● PAGE EXCERPT
------

Then I this was the set up  I need to set up

      1.Zeus (Central manager,submitter) idealgrid - username
      2.Pluto (executor)   idealgrid - username 
 
     before making this setup i tried to start VM in Pluto from Pluto
     and also from Zeus.. It showing Error No 2(I am using same Job file
     which i sent to you)


  till now i used user Johnson to submit job but I now changed user to
idealgrid the VMGAPHLOG.idealgrid shows same VMGAHP_ERR_CRITICAL 

  this was happend when i am trying to submit job from Zeus to Zeus.
    (i have attached the file) 

On Mon, 2008-03-17 at 12:22 -0500, Jaeyoung Yoon wrote:
> Hi Johnson,
> 
> Let me clarify your problem in your system environment. As you said,
> you have two machines (Zeus, Pluto) for Condor. 
> 
> 1. First of all, because your job submit description file has
> 'Requirements   = (Machine == "zeus.pesgrid.wipro.com")', your VM job
> can be executed on only Zeus.
> 
> 2.  When you try to submit a VM job from Zeus,  the job should be
> assigned to Zeus. And I think you should have NO problem. 
> 
> 3.  When you try to submit a VM job from Pluto, the job should also be
> assigned to Zeus due to your job requirements. And I think you must
> have VMGAHP problem. 
> 
> Here are my observations for your case.
> 
> In your environment, your Condor daemons on Zeus seem to run as Root
> with "CONDOR_IDS=daemon,daemon". So ordinary Condor jobs like Vanilla,
> Standard, JAVA from other machine(Pluto) will run as "Nobody" or "Same
> UID on submit machine".

------

Records from a data collection:
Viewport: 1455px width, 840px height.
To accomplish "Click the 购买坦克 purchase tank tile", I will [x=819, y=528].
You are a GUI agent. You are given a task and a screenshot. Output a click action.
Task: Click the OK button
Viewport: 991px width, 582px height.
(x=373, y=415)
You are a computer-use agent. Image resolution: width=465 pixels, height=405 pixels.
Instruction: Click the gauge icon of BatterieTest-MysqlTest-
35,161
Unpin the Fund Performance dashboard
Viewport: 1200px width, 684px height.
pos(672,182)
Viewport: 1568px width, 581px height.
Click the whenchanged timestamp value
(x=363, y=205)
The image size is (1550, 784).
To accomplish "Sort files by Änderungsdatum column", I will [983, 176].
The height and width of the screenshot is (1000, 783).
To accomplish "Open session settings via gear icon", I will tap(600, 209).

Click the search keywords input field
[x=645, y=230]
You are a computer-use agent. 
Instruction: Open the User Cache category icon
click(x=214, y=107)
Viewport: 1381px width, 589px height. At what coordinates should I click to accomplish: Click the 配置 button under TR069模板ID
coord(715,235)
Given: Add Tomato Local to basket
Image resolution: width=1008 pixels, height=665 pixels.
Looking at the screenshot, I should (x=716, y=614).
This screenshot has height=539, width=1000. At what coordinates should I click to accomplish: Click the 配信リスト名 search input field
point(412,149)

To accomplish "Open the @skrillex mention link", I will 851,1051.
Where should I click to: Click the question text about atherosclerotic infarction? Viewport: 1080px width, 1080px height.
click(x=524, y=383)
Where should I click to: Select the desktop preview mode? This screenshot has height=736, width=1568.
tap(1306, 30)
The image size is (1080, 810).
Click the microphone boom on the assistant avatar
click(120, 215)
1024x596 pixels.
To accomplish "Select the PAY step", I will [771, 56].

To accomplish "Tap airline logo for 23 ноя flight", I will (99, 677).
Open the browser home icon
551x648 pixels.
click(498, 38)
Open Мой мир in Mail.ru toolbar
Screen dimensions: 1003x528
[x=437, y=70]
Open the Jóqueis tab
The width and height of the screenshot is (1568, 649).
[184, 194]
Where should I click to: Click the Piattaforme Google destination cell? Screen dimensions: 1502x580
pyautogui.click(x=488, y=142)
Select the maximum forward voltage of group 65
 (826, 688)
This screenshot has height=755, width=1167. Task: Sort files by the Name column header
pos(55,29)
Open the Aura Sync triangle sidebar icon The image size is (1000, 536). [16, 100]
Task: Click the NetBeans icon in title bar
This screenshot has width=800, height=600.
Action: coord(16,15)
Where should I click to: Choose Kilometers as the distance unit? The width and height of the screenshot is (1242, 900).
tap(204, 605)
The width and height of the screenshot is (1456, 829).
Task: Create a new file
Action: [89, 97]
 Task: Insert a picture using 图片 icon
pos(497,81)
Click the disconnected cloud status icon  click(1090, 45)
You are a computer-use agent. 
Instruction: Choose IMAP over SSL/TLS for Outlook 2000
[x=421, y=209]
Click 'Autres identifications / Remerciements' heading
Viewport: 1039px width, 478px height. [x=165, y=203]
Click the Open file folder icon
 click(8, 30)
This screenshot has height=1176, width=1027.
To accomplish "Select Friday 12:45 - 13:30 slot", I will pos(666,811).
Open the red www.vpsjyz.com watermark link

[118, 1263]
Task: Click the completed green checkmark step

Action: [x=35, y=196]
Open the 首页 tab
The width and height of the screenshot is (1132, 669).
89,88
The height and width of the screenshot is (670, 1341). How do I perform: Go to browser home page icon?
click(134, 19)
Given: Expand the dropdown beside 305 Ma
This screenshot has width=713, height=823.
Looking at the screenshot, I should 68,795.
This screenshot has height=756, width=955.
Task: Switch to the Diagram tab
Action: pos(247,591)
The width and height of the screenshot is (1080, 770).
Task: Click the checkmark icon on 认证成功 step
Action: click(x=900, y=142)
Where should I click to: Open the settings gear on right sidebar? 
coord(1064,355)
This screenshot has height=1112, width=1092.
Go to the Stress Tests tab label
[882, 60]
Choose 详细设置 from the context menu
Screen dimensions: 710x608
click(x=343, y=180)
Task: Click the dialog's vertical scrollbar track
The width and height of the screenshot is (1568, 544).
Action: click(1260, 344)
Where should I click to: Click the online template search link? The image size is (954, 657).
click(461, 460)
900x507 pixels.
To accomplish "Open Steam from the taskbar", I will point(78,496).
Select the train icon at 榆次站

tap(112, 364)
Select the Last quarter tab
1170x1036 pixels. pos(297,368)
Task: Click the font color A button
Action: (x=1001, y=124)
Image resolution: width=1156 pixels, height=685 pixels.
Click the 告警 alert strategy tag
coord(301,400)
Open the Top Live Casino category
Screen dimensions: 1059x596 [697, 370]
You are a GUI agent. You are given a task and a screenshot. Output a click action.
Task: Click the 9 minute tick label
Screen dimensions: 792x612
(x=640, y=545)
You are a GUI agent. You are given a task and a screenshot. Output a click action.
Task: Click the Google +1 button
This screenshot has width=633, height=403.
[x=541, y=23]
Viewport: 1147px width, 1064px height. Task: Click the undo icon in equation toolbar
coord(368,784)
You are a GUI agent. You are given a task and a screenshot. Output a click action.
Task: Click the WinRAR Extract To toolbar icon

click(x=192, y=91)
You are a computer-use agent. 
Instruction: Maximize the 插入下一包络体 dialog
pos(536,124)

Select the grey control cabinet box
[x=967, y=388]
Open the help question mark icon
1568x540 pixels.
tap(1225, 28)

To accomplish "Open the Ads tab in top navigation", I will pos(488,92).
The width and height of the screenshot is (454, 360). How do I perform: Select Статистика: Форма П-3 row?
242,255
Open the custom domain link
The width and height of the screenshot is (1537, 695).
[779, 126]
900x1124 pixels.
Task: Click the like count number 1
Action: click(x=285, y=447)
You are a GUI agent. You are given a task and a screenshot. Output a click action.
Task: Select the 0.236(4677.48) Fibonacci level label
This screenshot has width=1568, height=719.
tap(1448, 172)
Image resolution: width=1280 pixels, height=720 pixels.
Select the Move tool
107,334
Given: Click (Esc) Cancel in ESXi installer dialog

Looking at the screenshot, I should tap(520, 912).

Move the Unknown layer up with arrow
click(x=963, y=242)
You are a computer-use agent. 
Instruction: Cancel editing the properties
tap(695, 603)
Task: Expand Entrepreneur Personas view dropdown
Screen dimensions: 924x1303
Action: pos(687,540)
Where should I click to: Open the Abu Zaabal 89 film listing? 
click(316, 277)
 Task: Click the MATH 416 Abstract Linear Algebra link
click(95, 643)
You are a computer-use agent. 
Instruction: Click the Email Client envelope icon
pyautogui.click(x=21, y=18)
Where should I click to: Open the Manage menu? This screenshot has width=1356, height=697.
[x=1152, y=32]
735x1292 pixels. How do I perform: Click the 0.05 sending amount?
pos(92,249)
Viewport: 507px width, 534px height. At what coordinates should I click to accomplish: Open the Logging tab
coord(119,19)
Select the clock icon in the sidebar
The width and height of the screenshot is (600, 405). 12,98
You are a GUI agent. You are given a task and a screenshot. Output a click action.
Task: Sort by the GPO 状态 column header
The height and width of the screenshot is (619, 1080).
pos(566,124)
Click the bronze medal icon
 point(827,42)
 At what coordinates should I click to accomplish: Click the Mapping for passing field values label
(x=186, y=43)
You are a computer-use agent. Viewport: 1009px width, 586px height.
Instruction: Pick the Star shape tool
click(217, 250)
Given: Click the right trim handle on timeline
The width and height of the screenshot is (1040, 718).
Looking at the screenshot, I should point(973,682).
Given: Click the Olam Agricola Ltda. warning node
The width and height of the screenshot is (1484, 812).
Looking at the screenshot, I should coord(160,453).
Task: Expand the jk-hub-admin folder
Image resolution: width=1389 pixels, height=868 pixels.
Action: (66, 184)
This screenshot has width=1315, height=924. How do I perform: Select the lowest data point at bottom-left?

------

● TO DO
[1] Condense the paragraph of the Condor discussion that begins "1. First of all, because your job submit description file" into one shorter sentence that keeps its main facts.
[2] Please carry on the Condor discussion from its final sentence, keeping to the same reply.

● RESPONSES PER TASK
[1] The job submit description file includes 'Requirements = (Machine == "zeus.pesgrid.wipro.com")', so the VM job can run only on Zeus.

[2]
> 
> In result, because VMware requires that a user starting a Virtual
> machine have a writable working directory. Your problem happened
> because the UID=2(daemon) doesn't have a writable working directory as
> "Nobody" doesn't. Unlike ordinary Condor jobs, VM jobs doens't use
> "Nobody" when the UID on submit machine doesn't exist on an execute
> machine. Instead of "Nobody", VM jobs try to use UID of Condor daemon,
> generally "condor".
> 
> With VMGAHP log files you sent, you can look at what happened on your
> Zeus.
> 
> When you submit a VM job from Zeus to Zeus, VMGAPH.Johnson log says
> that your VM job successfully ran as "UID=Johson". 
> But when you submit a VM job from pluto to Zeus, VMGAHP.daemon says
> that your VM jobs tried to run as "UID=daemon" and failed.
> 
> So here is solution for you. 
> 
> If you run Condor as root and you specified CONDOR_IDS=daemon,daemon.
> Please add the following configuration parameter to Condor
> configuration file on Zeus.
> VM_UNIV_NOBODY_USER = "login name of a user who has home directory"
> 
> With above parameter, VM jobs from pluto will use the UID specified in
> "VM_UNIV_NOBODY_USER".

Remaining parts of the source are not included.